SystemEval includes built-in templates for different output needs:

Template	Use Case
`summary`	One-line CI log output
`table`	ASCII table for terminal
`markdown`	Full report in markdown
`json`	Use `--json` flag instead
`junit`	JUnit XML for test tools
`github`	GitHub Actions annotations
`slack`	Slack message format
`ci`	Structured CI/CD format

Usage

# Terminal table
systemeval test --template table

# Markdown report
systemeval test --template markdown > report.md

# GitHub annotations
systemeval test --template github

Custom Templates

Templates use Jinja2 syntax. Create custom templates:

# From file
systemeval test --template ./my-template.j2

# Available context variables:
# verdict, exit_code, total, passed, failed, errors, skipped
# duration, timestamp, category, coverage_percent
# pass_rate, failure_rate, verdict_emoji
# failures (list of failure details)

Adapters

Adapters bridge SystemEval to specific test frameworks.

Pytest (Default)

adapter: pytest

Features:

Test discovery via pytest collection API
Marker-based category filtering
Parallel execution (pytest-xdist)
Coverage reporting (pytest-cov)
Django auto-detection and configuration

Jest (Coming Soon)

adapter: jest
jest:
  config_file: jest.config.js

Creating Custom Adapters

from systemeval.adapters import BaseAdapter, TestResult, TestItem

class MyAdapter(BaseAdapter):
    def discover(self, category=None, app=None, file=None) -> list[TestItem]:
        # Return discovered tests
        pass

    def execute(self, tests=None, **kwargs) -> TestResult:
        # Run tests and return results
        pass

    def get_available_markers(self) -> list[str]:
        # Return available categories/markers
        pass

    def validate_environment(self) -> bool:
        # Check framework is configured
        pass

from systemeval.adapters import register_adapter
register_adapter("my-adapter", MyAdapter)

Docker Compose Environments

SystemEval provides first-class Docker Compose support with auto-discovery, lifecycle management, and remote Docker host support.

Quick Start

# Minimal config - auto-discovers everything from docker-compose.yml
environments:
  backend:
    type: docker-compose

SystemEval will automatically:

Find compose files (docker-compose.yml, compose.yml, local.yml, etc.)
Detect services with source mounts as test candidates
Infer test commands from pytest.ini, package.json, etc.
Extract health check endpoints from compose healthchecks
Configure appropriate ports

Full Configuration

environments:
  backend:
    type: docker-compose
    compose_file: local.yml           # Compose file (auto-detected if omitted)
    services: [django, postgres, redis]  # Services to manage (all if omitted)
    test_service: django              # Container to run tests in
    test_command: pytest              # Test command (auto-detected)
    working_dir: .                    # Project directory

    # Health check (auto-detected from compose healthcheck)
    health_check:
      endpoint: /api/health/
      port: 8000
      timeout: 120

    # Remote Docker host (optional)

#### GIVEN INFORMATION
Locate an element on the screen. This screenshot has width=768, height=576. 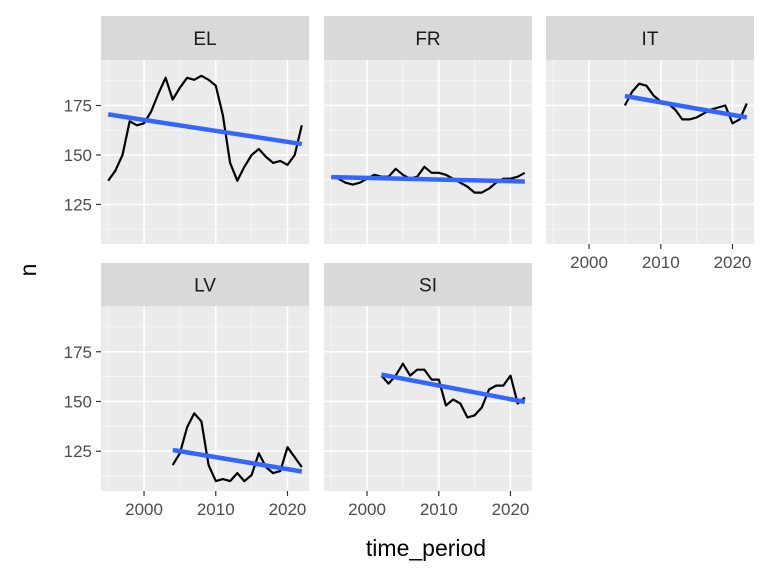
strip-si is located at coordinates (428, 284).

#### YOUR TASK
In the SystemEval documentation above, what syntax do custom templates use?

#### OUTPUT FOR THIS EXERCISE
Jinja2 syntax.